The Tokyo High Court on Tuesday ordered a former executive of Mitsubishi Hitachi Power Systems Ltd. to pay a ¥2.5 million fine over bribery in Japan's first case involving a plea bargain, nullifying a suspended prison term delivered by a lower court.

Satoshi Uchida, 66, had been sentenced to 18 months in prison, suspended for three years, by the Tokyo District Court last September for conspiring with two subordinates in charge of logistics to bribe a senior Thai official in a power plant project in the Southeast Asia country.

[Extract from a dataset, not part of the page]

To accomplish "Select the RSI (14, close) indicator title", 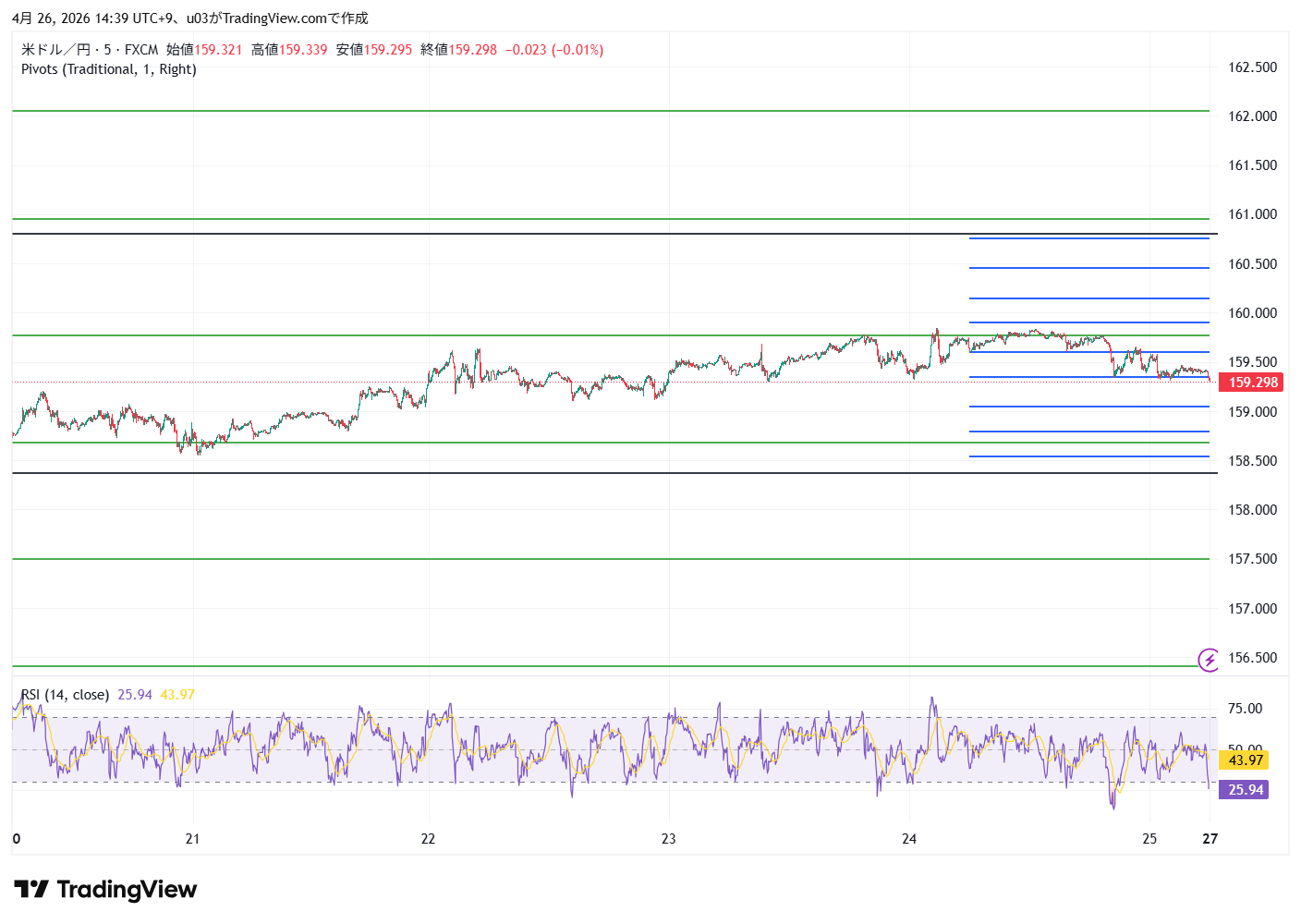I will [x=65, y=695].
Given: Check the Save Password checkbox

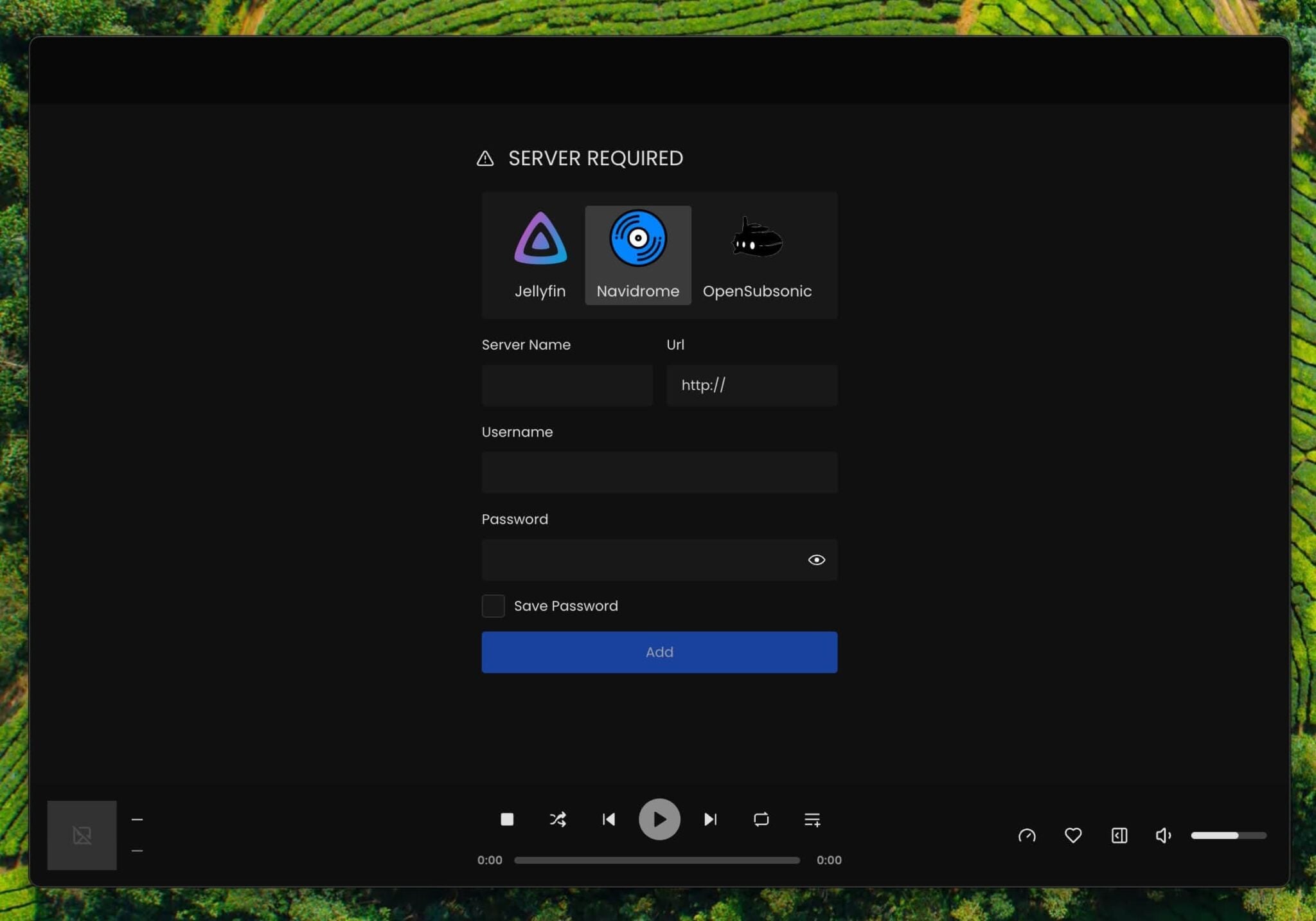Looking at the screenshot, I should tap(492, 605).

The high court ruled the testimonies of the two subordinates that Uchida had approved giving a bribe were not credible.

"(Uchida) was consistently hesitant and urging them to come up with alternatives. The district court ruling ... leaves reasonable doubt," said Presiding Judge Yoshifumi Asayama.

Nonetheless, Uchida was in a position to stop the two from bribing an official of the Ministry of Transport in Thailand but failed to do so, according to Tuesday's ruling.

The two paid 11 million baht ($347,000) in February 2015 to the official, who informed them the company had failed to meet necessary conditions for unloading cargo. The subordinates have already been convicted of bribing the official.

Plea bargains were introduced in Japan in June 2018, and under the deal, signed by prosecutors and Mitsubishi Hitachi Power, the Yokohama-based company was exempted from indictment in exchange for cooperation during the investigation and trial.

The plea bargain system was also later used in charging former Nissan Motor Co. Chairman Carlos Ghosn with alleged financial misconduct, after a deal was struck between two of his former close aides and prosecutors.